An instruction also states that land held for future operational needs should be included. Therefore, it does not follow that land on the registers is to be disposed of or lost to sport. I want to make it clear that using the registers as a basis for assessing the loss of pitches is, at best, misleading.
Already, the Sports Council regional offices are using the copies of the registers at my regional offices to identify sites of odd shapes, sizes or locations which properly command low prices in the general market. I am touched that my hon. Friend referred to my excellent words of 1981 at the CCPR conference, because they get better with the passing of years. One of the better ways to use sporting and recreation organisations is to try to find land which can be used.
My hon. Friend raised many matters, including the Olympic games. I shall write to him about aspects with which I cannot deal tonight. We shall have to wait for the feasibility study. I am aware of the limitations and shortages and of what has to be done. We can speculate, but we all know about the gaps in the network of facilities in our major cities. I do not push the interests of any one city, but I am anxious to ensure that the Government work closely with the British Olympic Association. I remain at its disposal when it has completed its feasibility studies.

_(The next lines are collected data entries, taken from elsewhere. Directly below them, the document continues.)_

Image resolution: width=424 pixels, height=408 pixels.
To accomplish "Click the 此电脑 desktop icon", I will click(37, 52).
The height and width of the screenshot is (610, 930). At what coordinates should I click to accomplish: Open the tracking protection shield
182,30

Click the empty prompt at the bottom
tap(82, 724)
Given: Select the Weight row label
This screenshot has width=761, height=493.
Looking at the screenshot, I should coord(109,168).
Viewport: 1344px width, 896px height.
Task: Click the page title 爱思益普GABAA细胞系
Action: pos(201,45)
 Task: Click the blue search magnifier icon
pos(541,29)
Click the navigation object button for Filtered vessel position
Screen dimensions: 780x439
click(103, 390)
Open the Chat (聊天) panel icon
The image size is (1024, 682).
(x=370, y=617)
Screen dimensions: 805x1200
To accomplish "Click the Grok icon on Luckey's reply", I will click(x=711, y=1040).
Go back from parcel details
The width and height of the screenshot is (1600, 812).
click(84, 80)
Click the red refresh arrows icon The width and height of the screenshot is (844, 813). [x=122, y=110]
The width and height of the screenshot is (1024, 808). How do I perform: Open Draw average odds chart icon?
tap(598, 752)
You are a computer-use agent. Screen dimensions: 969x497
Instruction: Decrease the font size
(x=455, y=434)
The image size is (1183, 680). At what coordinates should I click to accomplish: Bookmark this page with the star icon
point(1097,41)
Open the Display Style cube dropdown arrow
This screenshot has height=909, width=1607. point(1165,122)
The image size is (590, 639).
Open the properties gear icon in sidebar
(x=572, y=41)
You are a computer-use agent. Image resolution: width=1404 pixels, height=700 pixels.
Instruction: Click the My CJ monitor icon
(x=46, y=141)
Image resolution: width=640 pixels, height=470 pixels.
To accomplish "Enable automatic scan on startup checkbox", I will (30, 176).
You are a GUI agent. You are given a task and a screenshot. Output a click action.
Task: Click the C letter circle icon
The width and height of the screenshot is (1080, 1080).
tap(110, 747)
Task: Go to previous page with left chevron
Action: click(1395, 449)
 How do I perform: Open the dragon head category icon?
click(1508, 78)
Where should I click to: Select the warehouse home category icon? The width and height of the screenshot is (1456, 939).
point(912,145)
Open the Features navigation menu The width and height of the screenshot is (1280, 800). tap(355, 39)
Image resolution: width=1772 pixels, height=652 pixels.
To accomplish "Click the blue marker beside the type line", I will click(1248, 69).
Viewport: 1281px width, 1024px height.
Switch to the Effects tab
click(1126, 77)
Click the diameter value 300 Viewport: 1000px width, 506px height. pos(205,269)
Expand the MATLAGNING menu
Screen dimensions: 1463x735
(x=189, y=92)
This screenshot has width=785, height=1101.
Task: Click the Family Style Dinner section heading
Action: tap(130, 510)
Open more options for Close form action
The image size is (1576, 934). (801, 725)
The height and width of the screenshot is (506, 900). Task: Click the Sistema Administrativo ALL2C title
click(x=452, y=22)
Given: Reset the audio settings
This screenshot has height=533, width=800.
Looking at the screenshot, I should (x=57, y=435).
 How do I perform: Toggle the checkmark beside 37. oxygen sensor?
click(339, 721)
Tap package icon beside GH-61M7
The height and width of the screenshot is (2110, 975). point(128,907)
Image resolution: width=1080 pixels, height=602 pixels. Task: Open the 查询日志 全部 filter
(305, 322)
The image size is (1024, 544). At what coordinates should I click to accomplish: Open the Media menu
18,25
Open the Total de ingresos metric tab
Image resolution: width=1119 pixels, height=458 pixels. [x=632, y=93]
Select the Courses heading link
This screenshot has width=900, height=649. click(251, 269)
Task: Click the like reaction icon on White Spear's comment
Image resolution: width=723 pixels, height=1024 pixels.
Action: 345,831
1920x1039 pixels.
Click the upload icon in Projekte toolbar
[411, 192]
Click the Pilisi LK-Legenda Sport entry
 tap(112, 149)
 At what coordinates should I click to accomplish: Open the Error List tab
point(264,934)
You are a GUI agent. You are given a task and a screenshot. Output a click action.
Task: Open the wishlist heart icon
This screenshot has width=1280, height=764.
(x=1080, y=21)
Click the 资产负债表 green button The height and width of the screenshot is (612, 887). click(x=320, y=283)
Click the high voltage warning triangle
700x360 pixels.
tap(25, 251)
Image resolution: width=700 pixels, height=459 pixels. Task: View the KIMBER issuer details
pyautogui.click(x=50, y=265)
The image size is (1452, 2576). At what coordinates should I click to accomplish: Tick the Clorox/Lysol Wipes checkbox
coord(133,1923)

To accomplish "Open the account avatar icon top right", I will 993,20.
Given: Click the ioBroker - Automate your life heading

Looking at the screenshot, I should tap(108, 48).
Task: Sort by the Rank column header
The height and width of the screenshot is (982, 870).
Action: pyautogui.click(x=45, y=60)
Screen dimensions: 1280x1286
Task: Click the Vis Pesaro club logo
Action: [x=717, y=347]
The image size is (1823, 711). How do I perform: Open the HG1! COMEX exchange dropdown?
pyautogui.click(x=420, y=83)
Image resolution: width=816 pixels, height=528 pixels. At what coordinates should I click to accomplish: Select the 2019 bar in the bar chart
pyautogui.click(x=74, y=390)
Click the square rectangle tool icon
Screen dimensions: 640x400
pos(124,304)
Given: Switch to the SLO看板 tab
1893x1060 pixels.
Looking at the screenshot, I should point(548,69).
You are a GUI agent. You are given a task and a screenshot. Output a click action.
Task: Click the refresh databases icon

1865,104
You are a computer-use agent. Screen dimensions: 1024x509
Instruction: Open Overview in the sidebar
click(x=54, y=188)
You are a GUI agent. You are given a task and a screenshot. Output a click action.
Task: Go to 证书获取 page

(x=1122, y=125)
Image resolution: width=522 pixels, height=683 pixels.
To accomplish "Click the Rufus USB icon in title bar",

I understand what the Minister says and I have every confidence in the British Olympic Association. It has to make an assessment of the various cities which have put in a bid and as that involves substantial public investment the Government cannot opt out, even in the early stages, of assisting in the making of that assessment.
The Government are not opting out, nor will they. Some of the right hon. Gentleman's earlier remarks were a little fudged in that because of the passage of time, they did not bear any resemblance to the facts. No guarantee was given that the games would come here in 1988. The selection depends upon many factors. There was no guarantee of a London selection.
We must examine my hon. Friend's arguments closely. I shall reply later to any points with which I do not deal tonight because the subject is important, although it has been exaggerated in some respects. I do not single out any individual, but we should not deny that substantial progress has been made in recent years. Public, private and voluntary sectors have co-operated to expand local opportunities for sport and recreation. We must continue that progress. In doing so, I agree that we must guard against hurtful losses, especially in sensitive areas.
This debate is about means and not objectives. It is not for the Secretary of State or me to sit in judgment on local losses of sports fields, except where that is necessary and appropriate through the planning appeal system.
However, perhaps more locally based machinery of some kind is needed to provide a reliable database of overall provisions which, in turn, might better inform local decisions. I therefore suggested at a meeting that I had in February with the chairman and secretary of the Central Council of Physical Recreation that they get together with the Sports Council to see whether there is a need for, and a means of, better monitoring gains and losses in sports provision in the regions. Something might be done through the Sports Council regional offices, or the regional councils for sport and recreation which already play a vital role locally. Any new proposals will I hope take account of my comments today. I shall keep the House informed.